La Asociación de Viñó asegura que el pintado de Preguntoiro es un desastre

La presidenta Esperanza Veiga teme que en este fin de semana de sol y playa vuelva el caos

Tramo con nueva señalización horizontal pintada de prohibido estacionar en el vial de Preguntoiro.   | // FDV

Tramo con nueva señalización horizontal pintada de prohibido estacionar en el vial de Preguntoiro. | // FDV

La presidenta de la Asociación de Vecinos de Viñó, Esperanza Veiga, asegura que la situación del camino de Coto-Preguntoiro es un desastre, pese al hormigonado y ahora el pintado de la señalización que el propio concejal de Medio Ambiente, Antón Iglesias, le reconoció en la tarde del jueves que no comprendía lo que se había hecho. Dice que los concejales del gobierno se lanzan la pelota unos a otros, sin que haya una buena solución a este vial de acceso a Barra y que genera muchos problemas de tráfico a los vecinos cuando hay avalancha a las playas. Recuerda que el 8 de mayo pasado, desde la asociación se envió un plano con un amplio dossier al Concello de Cangas pidiendo soluciones en Viñó.

Respecto a la obra de hormigonado, Veiga asegura que la asociación llevaba muchos años pidiendo que se arreglara, en el mandato anterior de Victoria Portas se apostó por la obra, y la solicitó al Plan de la Diputación, se logró y este gobierno local la ejecutó. Reconoce que el proyecto era limitado y se hormigonó “un tanto escaso, sin incluir toda la señalización simultánea que tendría que haber sido”. Añade que ahora los concejales se tiran la pelota de quien tiene responsabilidad, por eso desde la asociación piden que se adopten decisiones unánimes ya que lo contrario provoca “un nivel de desgaste en la asociación, que defiende los intereses necesarios para la seguridad de toda la aldea y de los visitantes para que se pueda vivir en armonía”.

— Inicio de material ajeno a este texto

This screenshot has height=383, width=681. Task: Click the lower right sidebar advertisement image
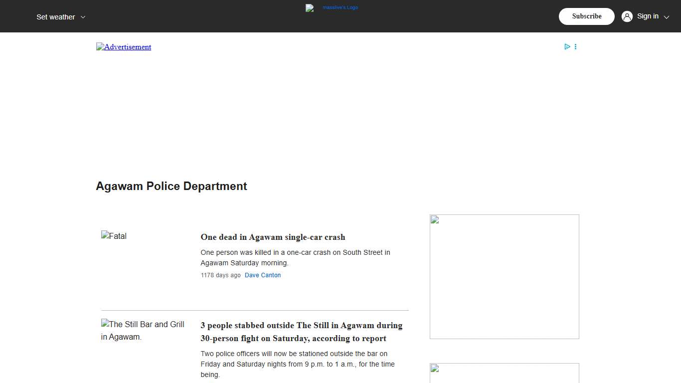point(504,373)
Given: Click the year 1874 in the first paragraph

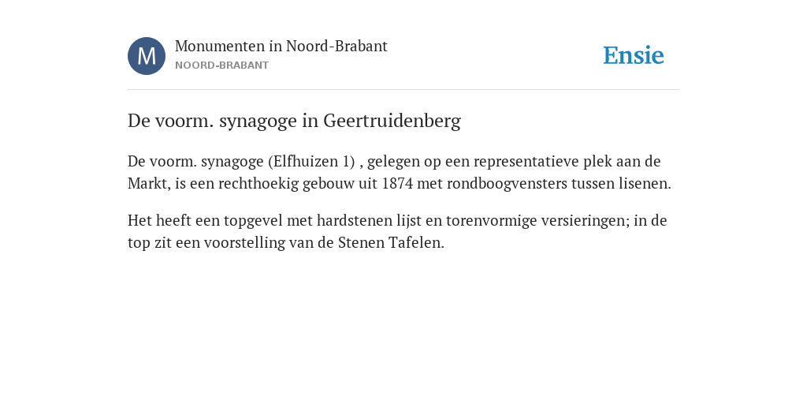Looking at the screenshot, I should coord(397,183).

Recuerda que el 26 de abril concluyó la obra del hormigonado del vial; la empresa funcionó y ejecutó el trabajo en una semana, pero después desde el Concello empezaron excusas, “que si no, que, si no y estamos a 21 de junio, es verano y con ciertos pintados en amarillo, señales contradictorias y el fin del camino aún sin decidir”, dos meses después del hormigonado. Dice que lo que se pedía desde la asociación era claro, una solución al tráfico en la rúa do Coto, que parte del centro de la aldea, en el aparcamiento de Viñó, hasta el otro aparcamiento al fondo pintado con rayas transversales. Mientras fue para servicio de los vecinos, cuando no había “leiraparking”, era perfecto, pero el camino cuando se abrió ese parking pasó a tener muchos coches. El camino es complejo con una zona por donde no pasan dos coches, con falta de visibilidad en donde no sabes si suben o bajan coches. Por eso, los vecinos intentaron solucionar el problema y que el camino en el tramo final con la unión con Preguntoiro se hormigonará para dar solución al tráfico con sentido único para ese “leiraparking”. Añade que el Coto “sigue teniendo una zona súper estrecha en donde no pueden circular coches en doble sentido pero circulan igualmente porque no hay señales que lo regulen y siguen subiendo y bajando y en Preguntoiro sigue el tramo estrecho con una dirección prohibida en el suelo, que queda tapada con los coches que aparcan generando una inseguridad y otra dirección prohibida delante del leiraparking”.

Esperanza Viñó, que teme este fin de semana vuelva el caos con el buen tiempo, dice que el concejal pone noticias engañosas en prensa sobre la solución en este vial y demanda que el gobierno se siente con la asociación para concretar bien las soluciones más beneficiosas, sin que haya errores “para que estos polvos no traigan estos lodos”. Explica que aunque haya señal amarilla, si no hay Policía no se logra nada.